Au bord de l’asphyxie, la Méditerranée, berceau de notre civilisation est un joyau qui se meurt. Elle constitue l’une des zones marines les plus polluées au monde. Elle est, en outre, identifiée par de nombreux experts comme un hot spot du changement climatique.

Les chiffres, à ce titre, sont éloquents. Chaque jour plus de 730 tonnes de plastiques se déversent dans les fonds marins. D’autres polluants tels que les nutriments, les métaux lourds, les pesticides et les hydrocarbures contribuent à détruire son écosystème, fragile par nature.
Les projections du changement climatique pour le bassin méditerranéen sont quant à eux très inquiétants. Les modèles prévoient un réchauffement régional hors norme. Les taux seraient supérieurs d’environ 20% aux moyennes mondiales, tandis que les précipitations chuteraient drastiquement. Nous devons laisser à nos enfants une Méditerranée autour de laquelle il sera encore possible de vivre.

 

20% des poissons et invertébrés menacés

Le réchauffement impacte déjà fortement la biodiversité. Pour ne citer qu’un exemple, environ 20% des poissons et invertébrés se trouvant actuellement en Méditerranée orientale pourraient s’éteindre localement.

Le constat est clair. Continuer ainsi serait criminel. À ce rythme nous assisterons à l’effondrement irrémédiable des écosystèmes.

Le poids de la dégradation écologique est donc immense. Il frappe également la santé humaine. Notre corps, nous le savons, est limité dans sa capacité à réguler de trop fortes chaleurs. Il s’avère par conséquent très sensible aux variations climatiques.
La multiplication d’épisodes caniculaires (nuits à des températures supérieures à 23 degrés) ne ferait, dès lors, qu’aggraver la situation sanitaire des populations méditerranéennes. 53 à 93 millions de personnes supplémentaires pourraient d’ailleurs être exposées à un stress thermique élevé ou très élevé dans le nord de la Méditerranée d’ici 2050. La lutte contre le réchauffement en Méditerranée, constitue un enjeu de santé publique autant qu’un enjeu géopolitique majeur.

 

Corollaire du réchauffement, l’appauvrissement

Sur un plan strictement économique, les effets du changement climatique rendront vulnérables l’ensemble des pays méditerranéens.

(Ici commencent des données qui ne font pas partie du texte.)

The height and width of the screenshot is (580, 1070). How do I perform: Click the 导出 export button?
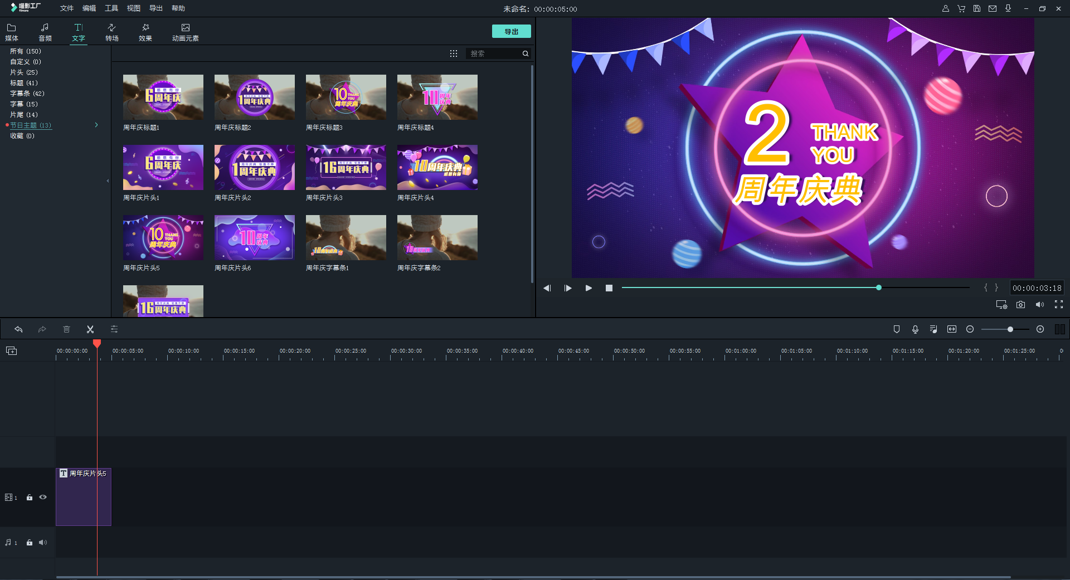click(511, 32)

Dans les pays les plus fragiles, une réduction de 1,1 point du produit intérieur brut (PIB) pourrait advenir suite à une de température de près de 1°C du réchauffement. Au Maroc, par exemple, les effets du changement climatique sur le PIB pourraient être de -3% d’ici 2050 par rapport à 2003. Dans le même ordre d’idée, le réchauffement climatique et la rareté de l’eau frapperont de plein fouet des secteurs vitaux pour les populations comme l’agriculture et l’économie touristique. La réduction de la consommation de fruits et légumes en raison du changement climatique sur la disponibilité alimentaire pourrait ainsi entraîner jusqu’à 125 000 décès en 2050… Il y a urgence à agir, la vie des populations est en jeu.

 

Un Grenelle de la Méditerranée s’impose

La démarche que nous prônons ? Des solutions existent et d’autres doivent émerger : changement de process, évolution des comportements, solutions fondées sur la nature ou apports des nouvelles technologies. Mobiliser les énergies et les compétences. Travailler sur les acceptations et orienter les financements pour favoriser la mise en œuvre de ces solutions sont des challenges urgents à relever.

Si les récentes avancées du « One Planet Summit » (1) sont, à nos yeux, positives, notre devoir est d’aller plus vite et plus fort. La présidence française de l’Union européenne, en janvier 2022, devra, à ce titre, se montrer exemplaire et proactive pour relever les défis imminents. Nous, militants, acteurs associatifs, membres de l’association EGALI-TERRE et forces vives de la société civile méditerranéenne appelons à ce que la Méditerranée connaisse enfin un véritable Grenelle. Ce mouvement inédit doit prendre à bras le corps les problématiques les plus vives : bon état écologique de la Méditerranée, santé publique durable, économie maritime et côtière dynamique et tempérante, adaptation au changement climatique.

 

Engager des actions concrètes

Au-delà des mots et des concepts, il s’agit de lancer des actions concrètes s’appuyant sur le travail des chercheurs, des ONG, mais aussi des industriels car nous sommes convaincus que le renouveau écologique passe par l’économie circulaire, l’écologie non punitive, les solutions globales adossées à des dispositifs techniques et juridiques innovants. Parmi les dizaines d’exemples, le cas de la plaisance résume les enjeux et les possibles.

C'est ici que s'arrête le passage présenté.